Jimmy Page alpha 0.1

Jimmy Page is a simple caching app for Django, inspired by Johnny Cache, but for whole pages rather than querysets. It is an automatic generation-based page cache.

If Johnny Cache (generational caching of querysets) is the first line of defense in caching, Jimmy Page is the last: it caches the output of views forever, but with conservative expiration on database writes. Jimmy uses a global "generation" number as part of the cache key, which is incremented whenever any model is saved or deleted, expiring the whole page cache. This technique is similar to that described by Open Logic from the Rails community.

This technique provides easy whole-page caching, with an assurance that no part of the site will ever contain stale content. The conservative approach to expiration allows Jimmy to function in a drop-in manner, without any domain-specific knowledge of how data updates might affect the output of views. It will greatly speed up slowly updated sites, especially when used in combination with Johnny Cache and carefully designed, more aggressive caching for particularly intensive views. This technique is not likely to be effective in sites that have a high ratio of database writes to reads.

● Requirements:
• a. Answer these questions using the Jimmy Page description:
(i) What does Jimmy Page cache instead of querysets?
(ii) When is the global "generation" number incremented?
(iii) In what kind of site is the technique unlikely to be effective?
• b. Write out the Jimmy Page description between "Jimmy Page alpha" and "the Rails community.", inclusive, and swap "querysets" for "query results".
The material after this point comes from an unrelated source.

● Provided data:
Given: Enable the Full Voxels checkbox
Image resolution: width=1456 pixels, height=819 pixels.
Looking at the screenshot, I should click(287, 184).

● Exercise answers:
• a.
(i) Whole pages.
(ii) Whenever any model is saved or deleted.
(iii) Sites that have a high ratio of database writes to reads.

• b.
Jimmy Page alpha 0.1

Jimmy Page is a simple caching app for Django, inspired by Johnny Cache, but for whole pages rather than query results. It is an automatic generation-based page cache.

If Johnny Cache (generational caching of query results) is the first line of defense in caching, Jimmy Page is the last: it caches the output of views forever, but with conservative expiration on database writes. Jimmy uses a global "generation" number as part of the cache key, which is incremented whenever any model is saved or deleted, expiring the whole page cache. This technique is similar to that described by Open Logic from the Rails community.